------ Study material ------

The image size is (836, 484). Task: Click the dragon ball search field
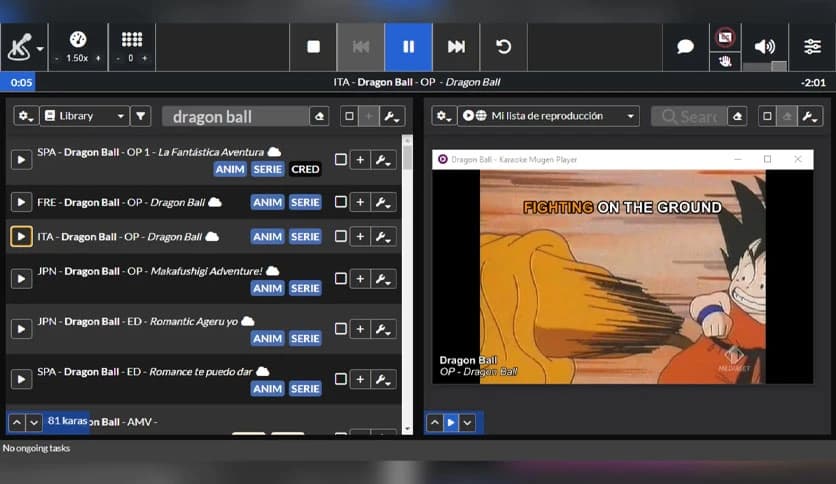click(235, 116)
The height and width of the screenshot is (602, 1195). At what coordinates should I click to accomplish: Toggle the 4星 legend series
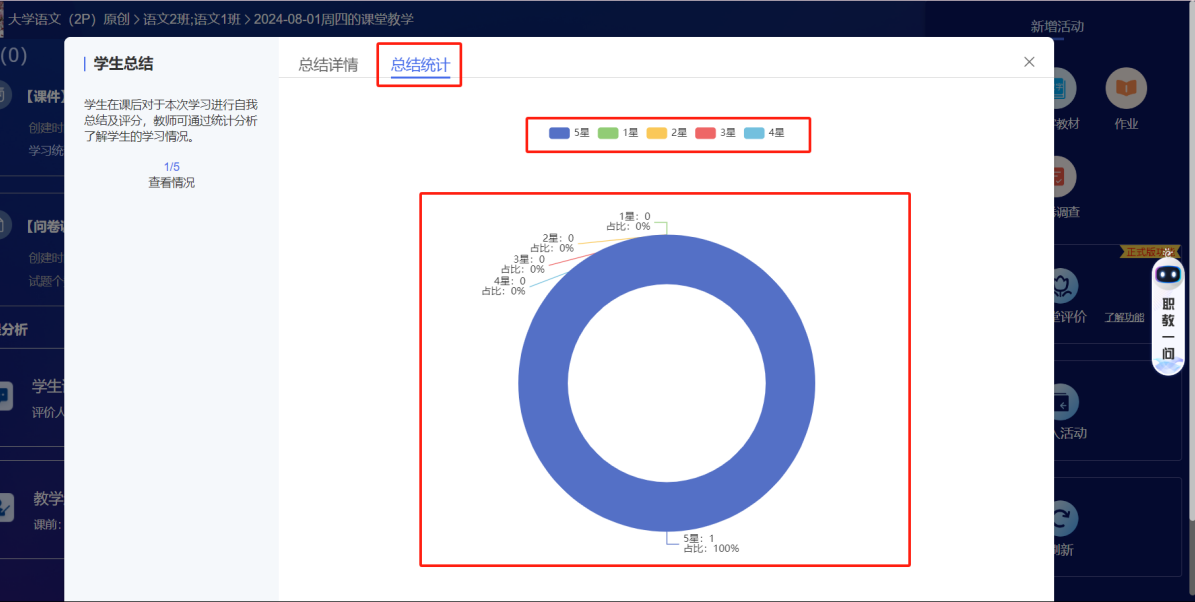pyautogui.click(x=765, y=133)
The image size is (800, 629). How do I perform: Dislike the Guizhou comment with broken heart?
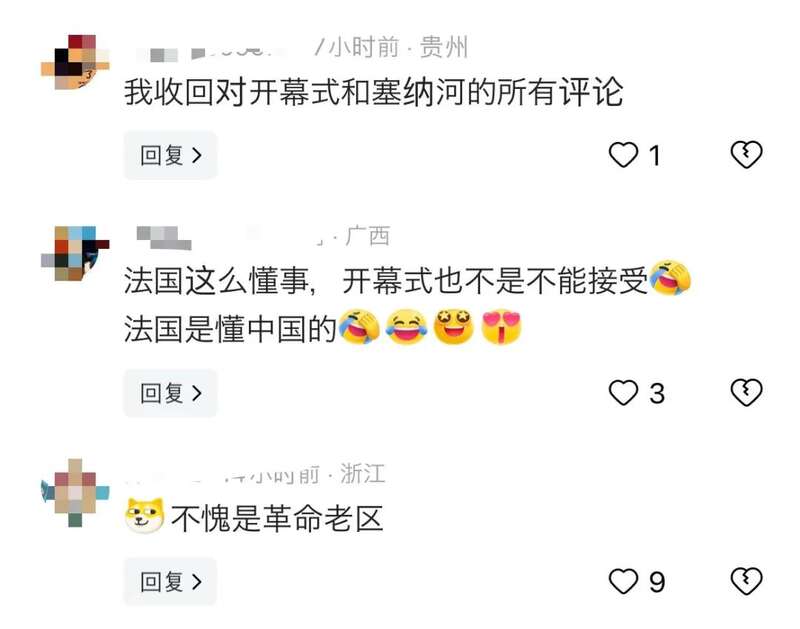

------

> What is needed
Give the listing again word for word. Skip any pictures.

> The answer
The image size is (836, 484). Task: Click the dragon ball search field
click(235, 116)
The height and width of the screenshot is (602, 1195). At what coordinates should I click to accomplish: Toggle the 4星 legend series
pyautogui.click(x=765, y=133)
The image size is (800, 629). How do I perform: Dislike the Guizhou comment with broken heart?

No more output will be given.